Milk Sales In The U.S. Declined By $1.1 Billion In 2018 Because Of Increased Consumption Of Plant Based Alternatives
Dairy Farmers of America has indicated that statistics revealed that there was a $1.1 billion drop in dairy milk sales in 2018. The net sales for dairy milk last year were approximately $13.6 billion which was a drop from the $14.7 billion recorded in 2017. The DFA has over 14,000 dairy farmers across the U.S., and the decline in sales was announced on March 20 during the DFA 2019 annual meeting.
Low milk prices in 2018
The DFA president Rick Smith indicated that 2018 was a difficult year for dairy farmers in America because of low milk prices where the price averages $16.20 per hundredweight relative to 2017 when it averaged $17.65. Smith said that besides offering farm services to farmers and marketing their milk, the cooperative is making strategic investments to expand its global presences and strengthen its commercial portfolio as they look to provide sustainable services to members.

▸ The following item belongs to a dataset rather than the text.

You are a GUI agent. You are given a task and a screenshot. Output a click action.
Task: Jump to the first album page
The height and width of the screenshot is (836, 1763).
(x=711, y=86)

However, in addition to the low milk prices, the industry blames the shift to plant-based milk alternatives such as oat, soy, and nut that are growing in popularity in the American market. The toll on dairy farmers has been huge such that dairy lobbyists have invigorated the debate on the ban of using marketable terminologies such as “cheese” and “milk” with qualifiers like “dairy free” for the plant-based alternatives to thwart competition. Senators from the dairy producing states have revived the 2016 “Dairy Pride Act” that aims at banning the use of the qualifier “Dairy Free.”
Bill spells unfavorable competition
However, the executive director of Plant-Based Food Association is opposed to the ides indicating that the proposed legislation is misleading, unconstitutional and one in bad faith. He said that in an era where there is so much innovation in the food sector such legislation would send a worrying message to emerging small businesses. He added that will synonymous to rigging the market against small businesses in favor of powerful and large business.
Simon said that introducing such legislation would hinder the growth of plant-based food start-ups that are rapidly growing in the production of new and great tasting plant alternatives for consumers. These are protectionist policies pushed by lobbyists and dairy state politicians to gain mileage which in fact will kill the free market.
The growing market for plant-based alternatives
According to a 2017 United States Agriculture Department report, there has been a 22% decline in milk consumption from 2000 to 2016. In the same period, the consumption of plant-based dairy alternatives has grown to around $17.3 billion with the trend expected to continue, and projections indicate that by 2023 the industry will be worth $29.6 billion. Returns on rice, almond, and soy milk are estimated to be around 6% more than those from dairy milk products.
The growing industry of plant-based alternatives is inspired by various food startups that are taking advantage of the increasing desire for healthier and sustainable products from consumers.